**Dataset entries**.
▼

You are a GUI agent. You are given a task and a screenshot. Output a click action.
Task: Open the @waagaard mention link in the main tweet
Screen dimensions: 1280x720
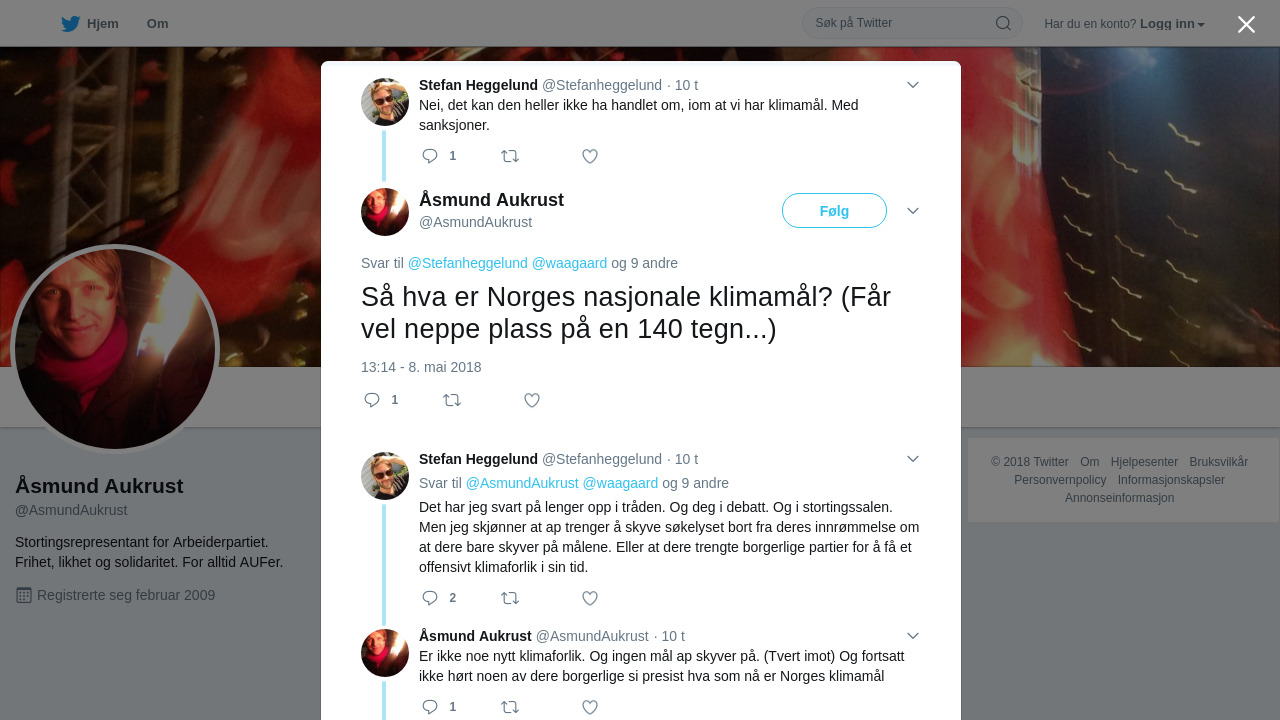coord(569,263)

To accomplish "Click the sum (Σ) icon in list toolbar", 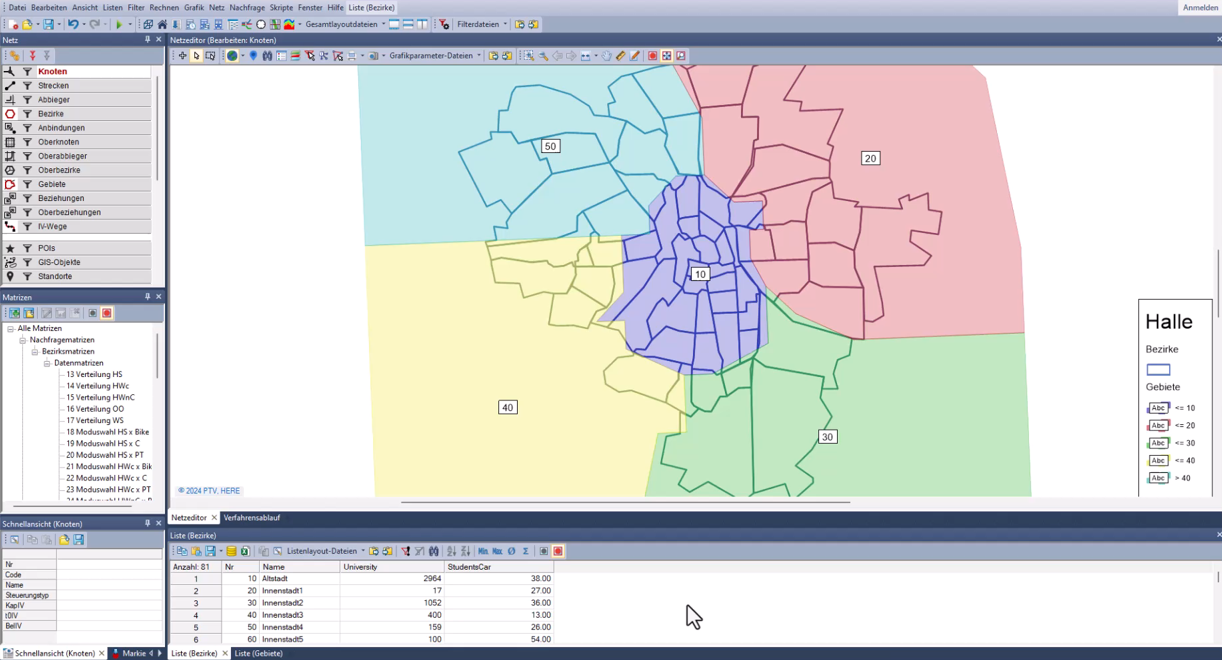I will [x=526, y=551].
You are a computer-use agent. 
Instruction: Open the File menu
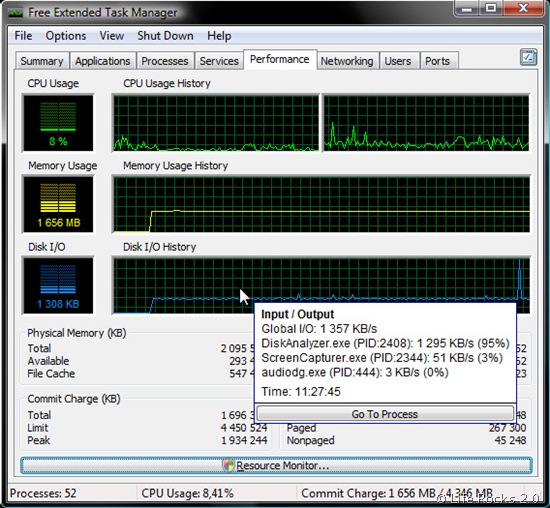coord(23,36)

▲
▼

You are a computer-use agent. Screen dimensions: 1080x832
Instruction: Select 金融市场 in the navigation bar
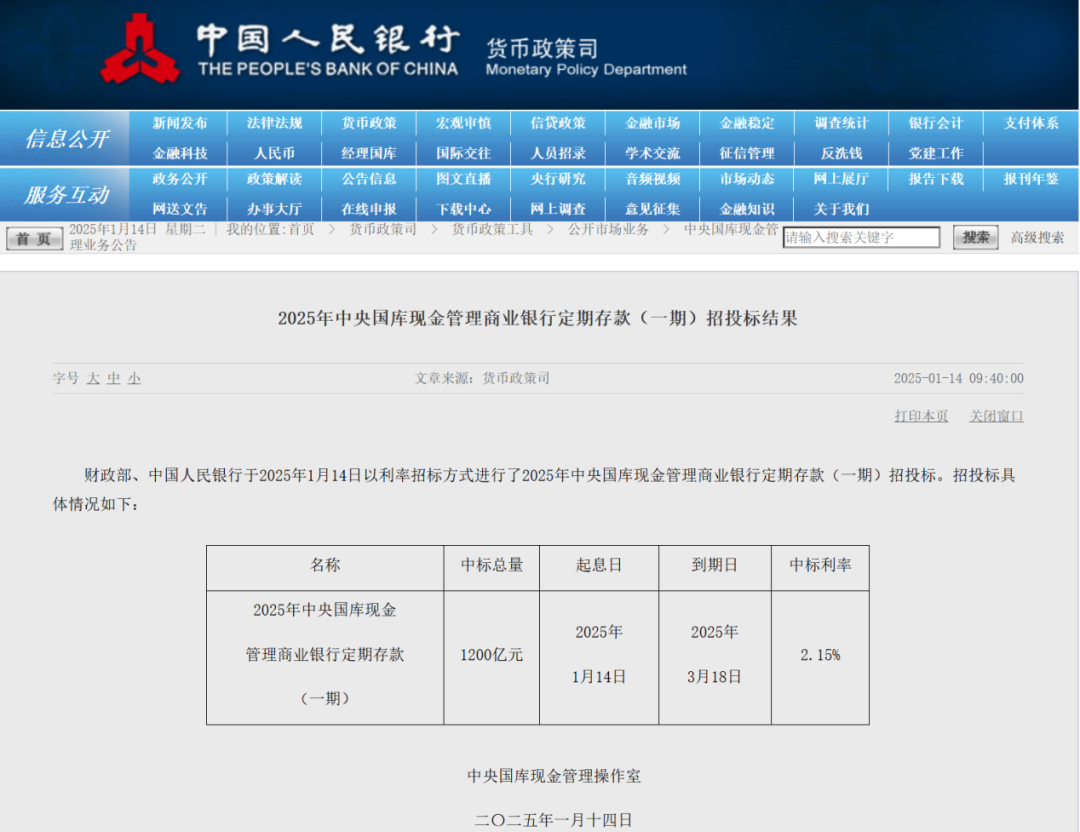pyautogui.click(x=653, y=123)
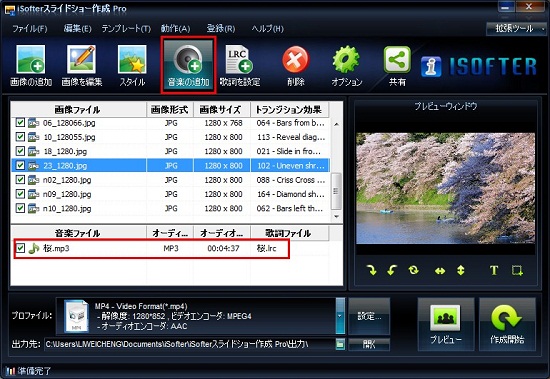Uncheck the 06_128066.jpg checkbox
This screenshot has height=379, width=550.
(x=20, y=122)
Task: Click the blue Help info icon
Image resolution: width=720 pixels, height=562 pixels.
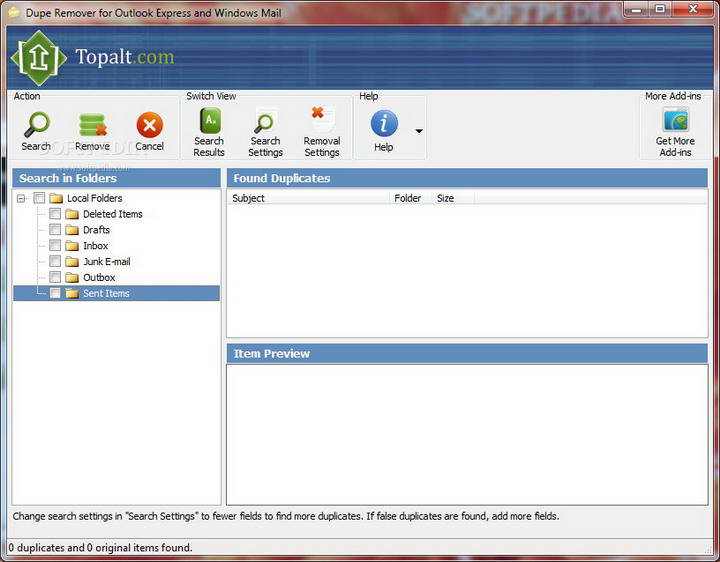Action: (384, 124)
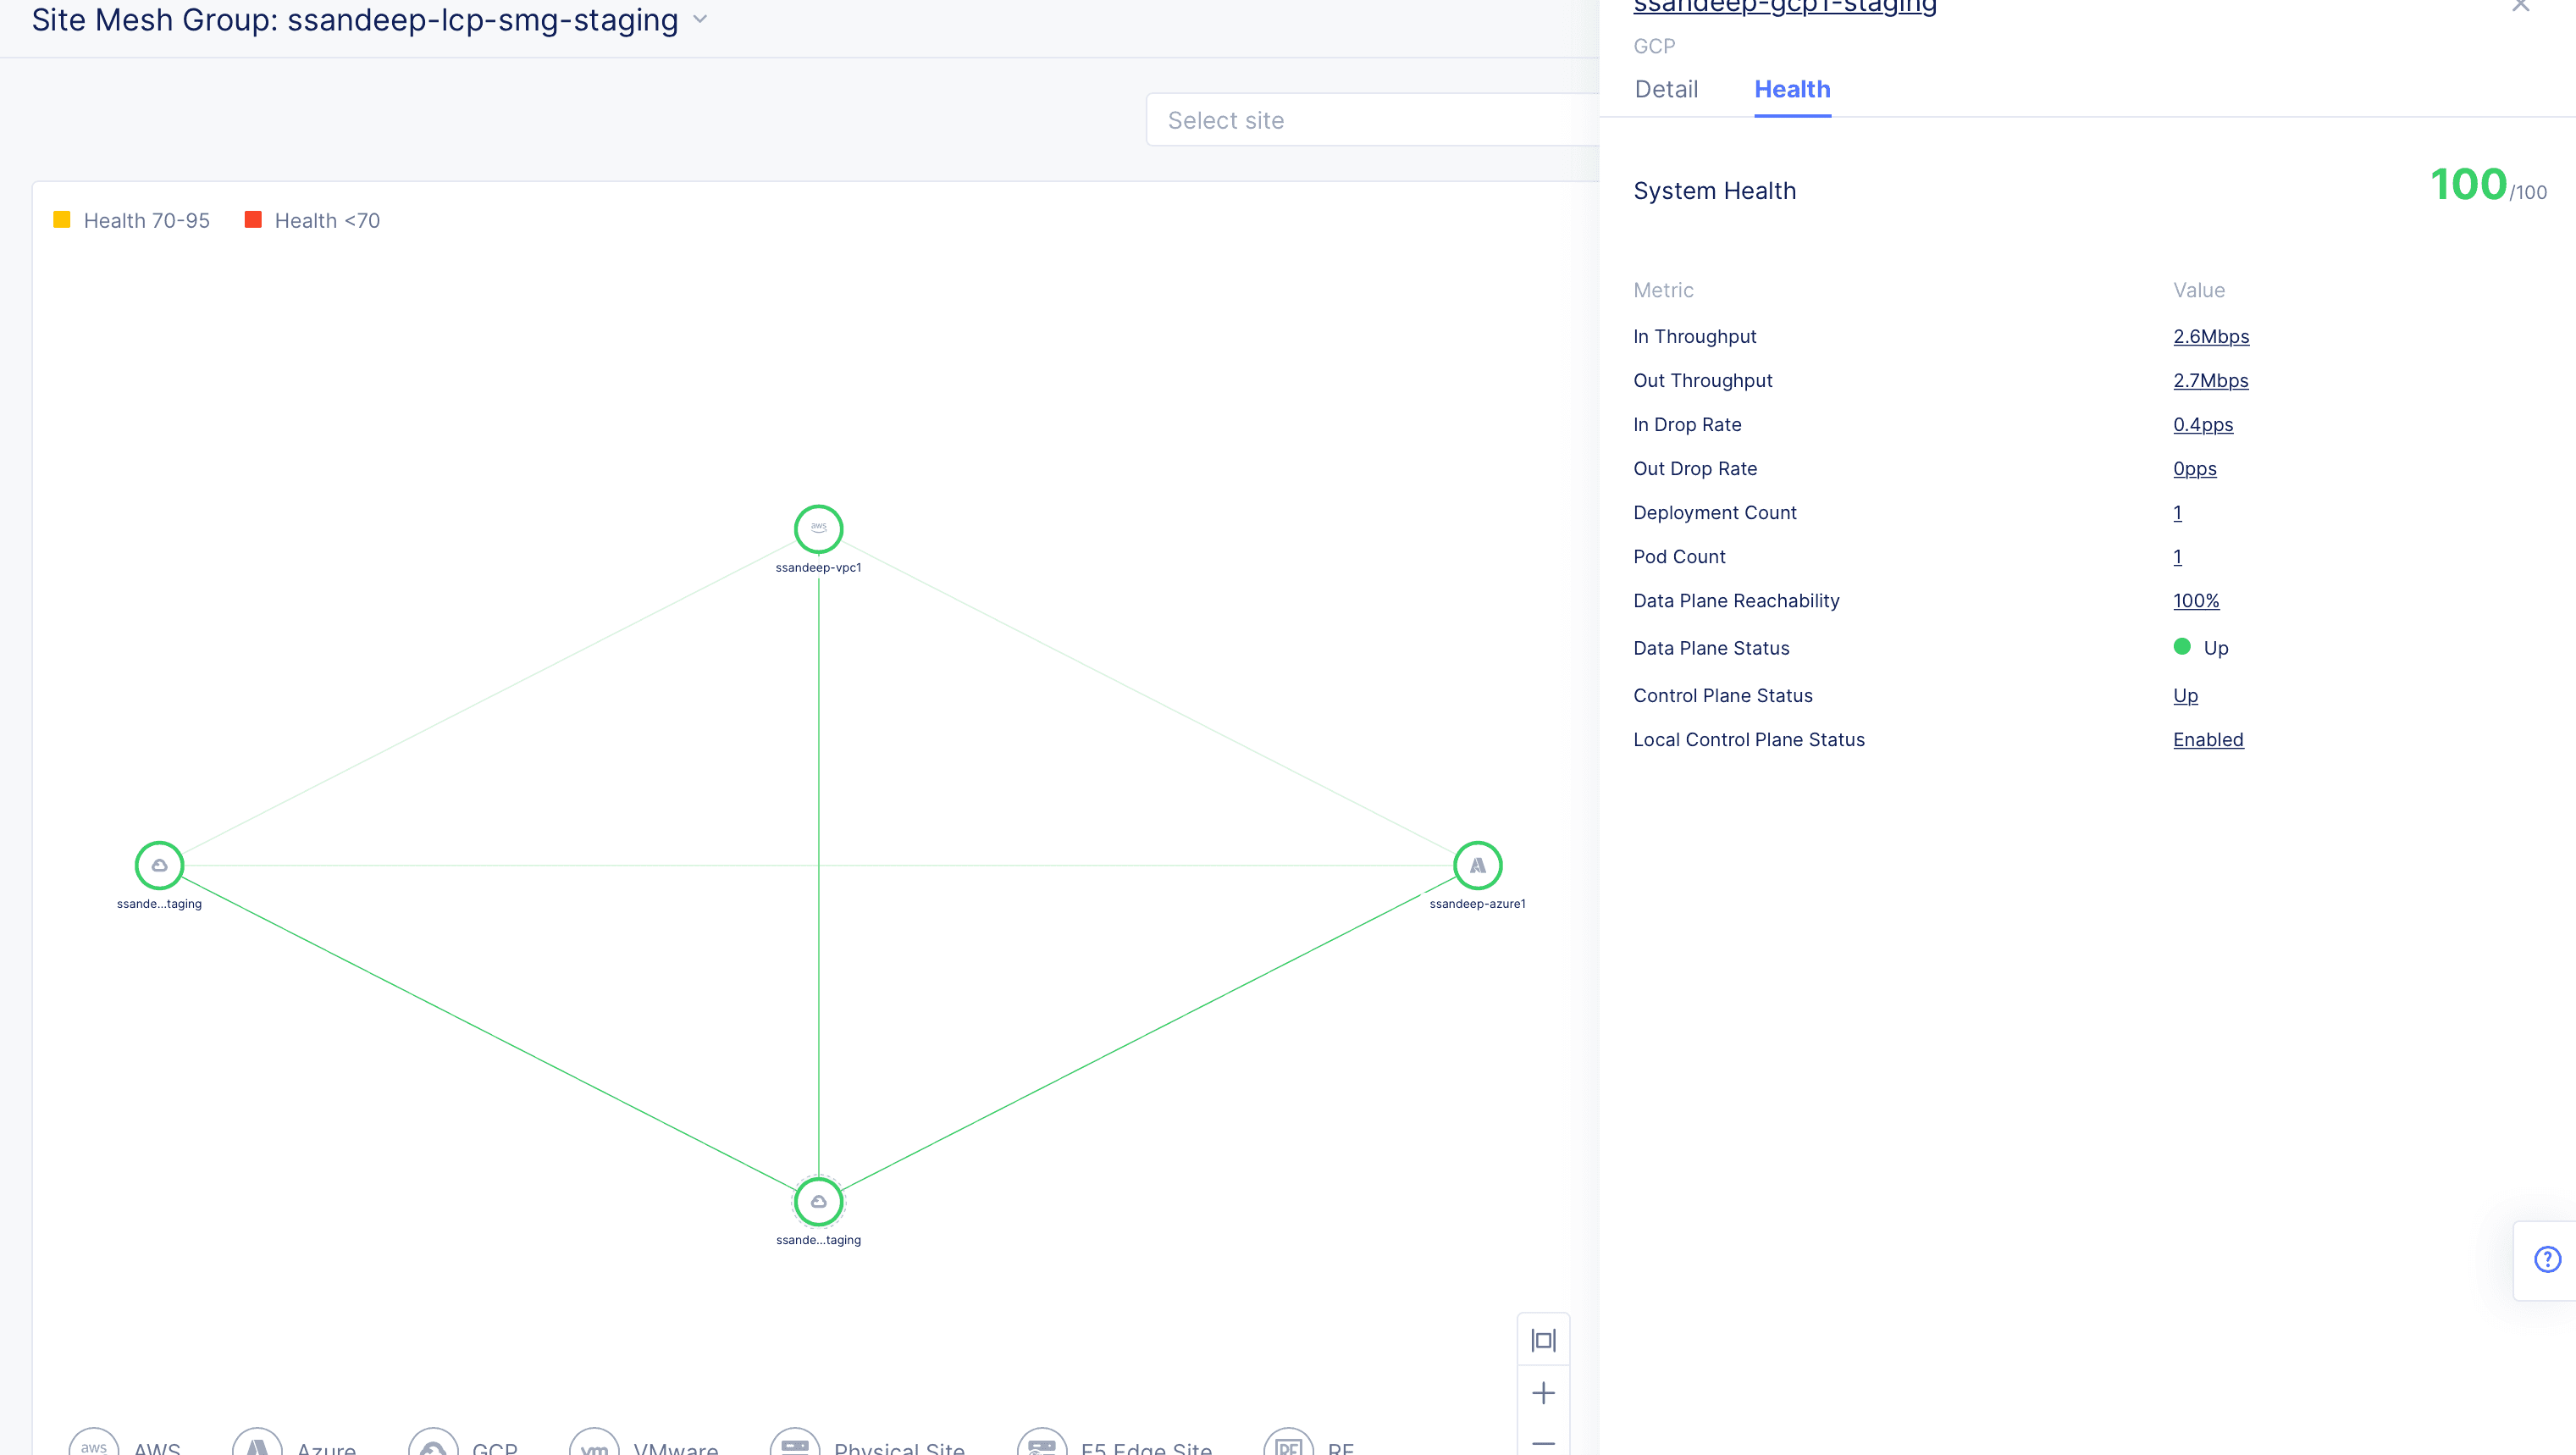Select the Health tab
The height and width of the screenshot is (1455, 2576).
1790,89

▲
▼

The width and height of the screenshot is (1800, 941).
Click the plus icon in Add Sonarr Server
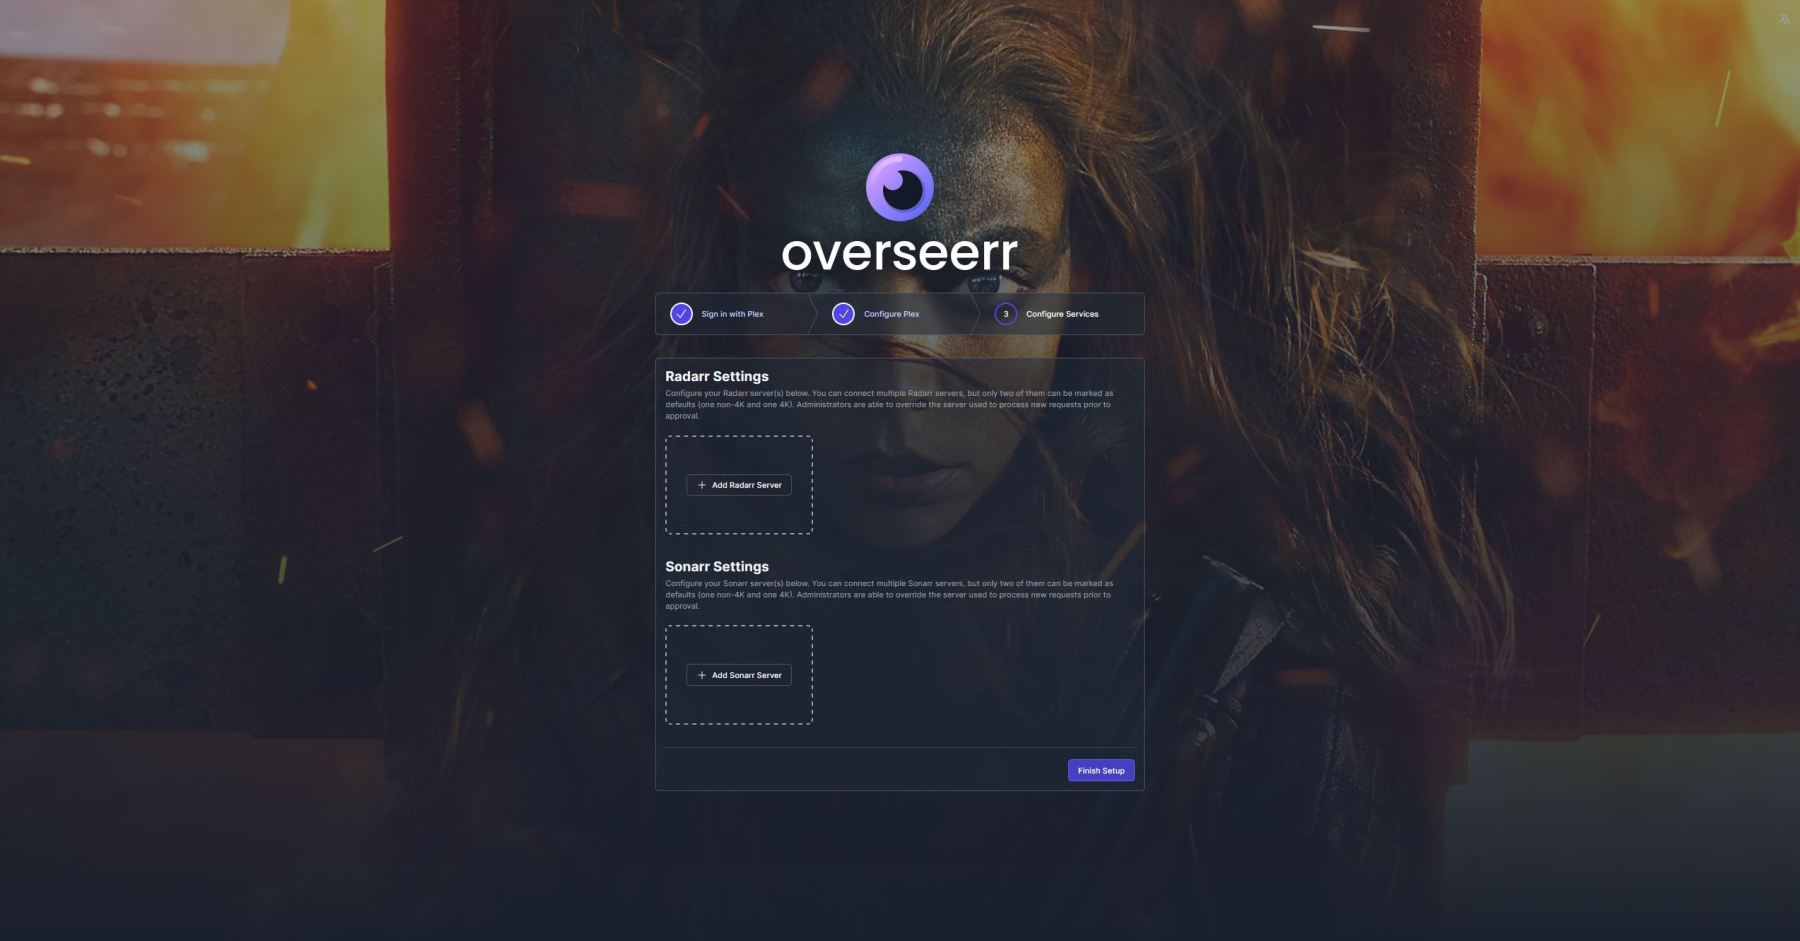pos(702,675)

▲

**Your goal**.
Scan the data above. Return every line with "agent" in it.

**Solution to this exercise**.
You are a GUI agent. You are given a task and a screenshot. Output a click action.
You are a computer-use agent. 
You are a computer-use agent. Screen dimensions: 1080x832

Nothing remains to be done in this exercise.